EXTRACT:
To validate our tissue microarray cohort of 300 node-positive breast cancers, we assessed several traditional histopathological markers of malignancy. Using univariate analysis of long-term disease-related survival, we found that large tumor size, high nuclear grade, low estrogen receptor expression, and high number of involved lymph nodes were all significant predictors of poor outcome (Table 1). We next assessed the prognostic power of HER2 immunohistochemistry, using standard brown staining, visual examination by a pathologist, and scoring on a four-point scale (0 to 3+). Manual analysis showed a typical pattern of HER2 expression with 15% of tumors overexpressing the antigen (2+ and 3+; Fig. 1,B). As expected, high-level (3+) tumors showed a significantly worse outcome with a relative risk of 2.25 (P = 0.0007; Table 1). Analysis of HER2 gene amplification by FISH was not predictive in our study, but this was most likely attributable to the relatively small number of cases that, for technical reasons, were scorable (125 of 300; Table 1). However, both automated and manual analyses of HER2 protein levels were highly correlated with HER2 gene amplification (P < 0.0001). The percentage of HER2-amplified cases in each manual category were 4.0% (0), 13.7% (1+), 71.4% (2+), and 75.0% (3+), and in each AQUA category were 9.5% (normal), 13.7% (intermediate), and 77.8% (high).

HER2 Expression on Normal Epithelium.

We then assessed the level of HER2 expression on normal breast epithelium with use of automated analysis on a microarray. This epithelium was derived from normal ducts and/or lobules isolated from uninvolved breast tissue taken from 84 breast cancer patients. Consistent with previous studies using biochemical assays, our results demonstrated a low but detectable level of HER2 in normal epithelium, which was tightly grouped into a single peak with a mean of 5 and a SD of 1.5 (AQUA score; Fig. 1 A; Ref. 6).

Extracted records:
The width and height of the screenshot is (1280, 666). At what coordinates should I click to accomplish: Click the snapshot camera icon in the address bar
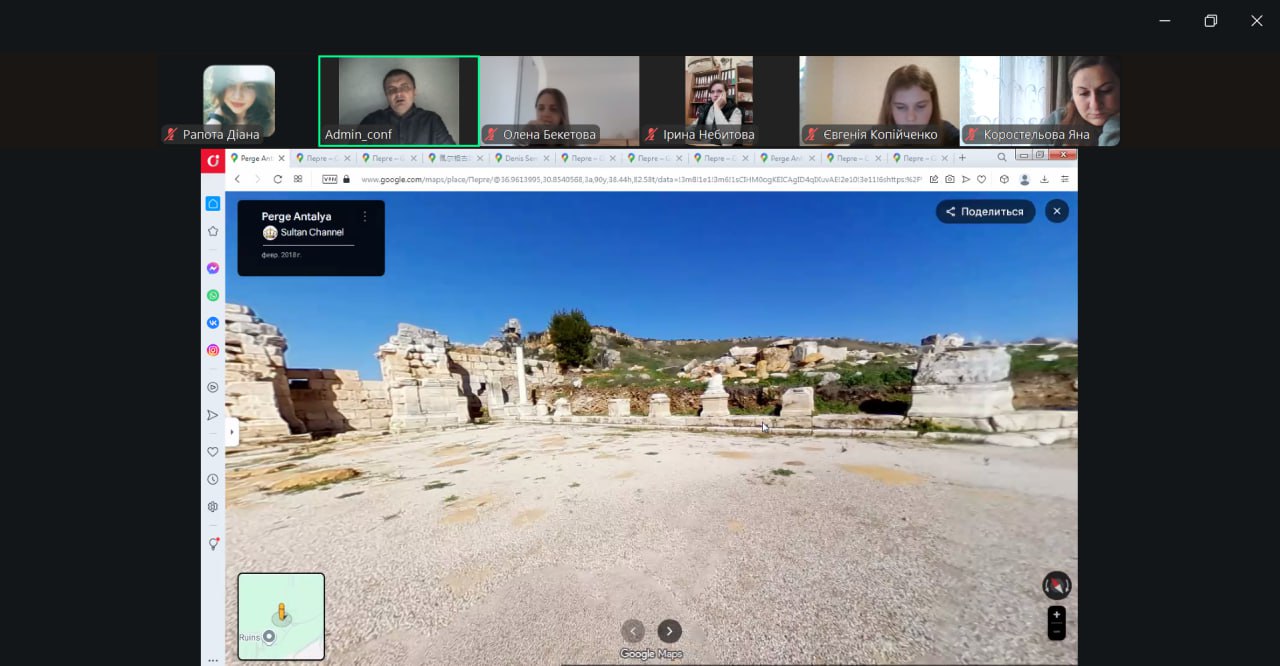tap(949, 179)
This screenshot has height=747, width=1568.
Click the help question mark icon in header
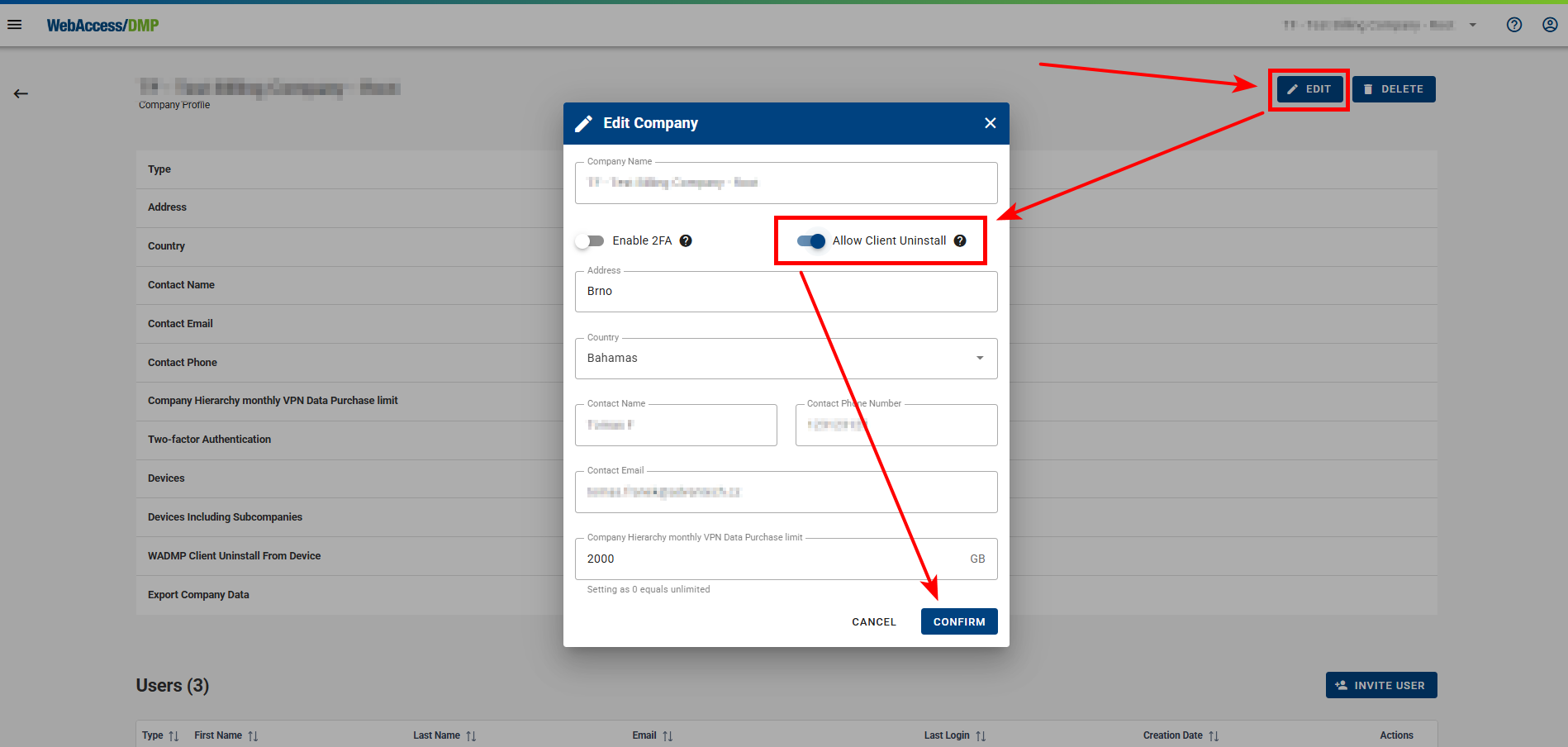(1513, 25)
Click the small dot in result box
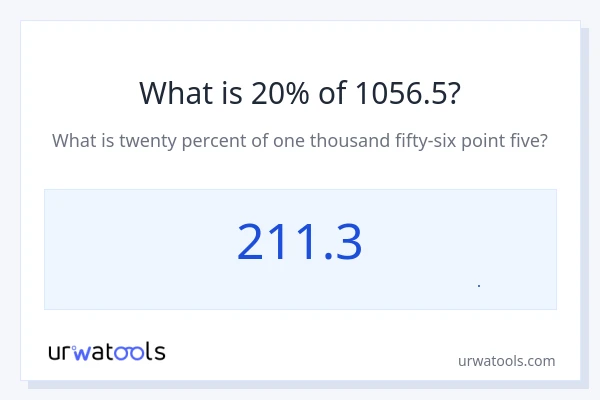The width and height of the screenshot is (600, 400). [x=479, y=286]
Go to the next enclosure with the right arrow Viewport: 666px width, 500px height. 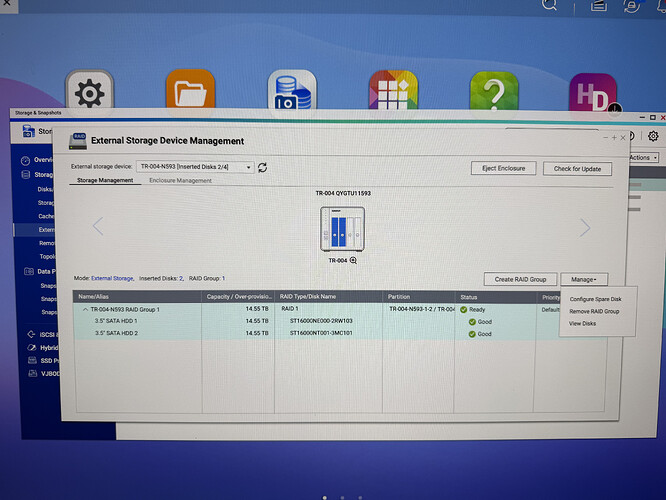(x=585, y=228)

WHAT YOU ARE ASKED TO DO: Quote the passage of the HER2 breast cancer text starting at "We then assessed" and ending at "1 A; Ref. 6).".

TASK RESULT:
We then assessed the level of HER2 expression on normal breast epithelium with use of automated analysis on a microarray. This epithelium was derived from normal ducts and/or lobules isolated from uninvolved breast tissue taken from 84 breast cancer patients. Consistent with previous studies using biochemical assays, our results demonstrated a low but detectable level of HER2 in normal epithelium, which was tightly grouped into a single peak with a mean of 5 and a SD of 1.5 (AQUA score; Fig. 1 A; Ref. 6).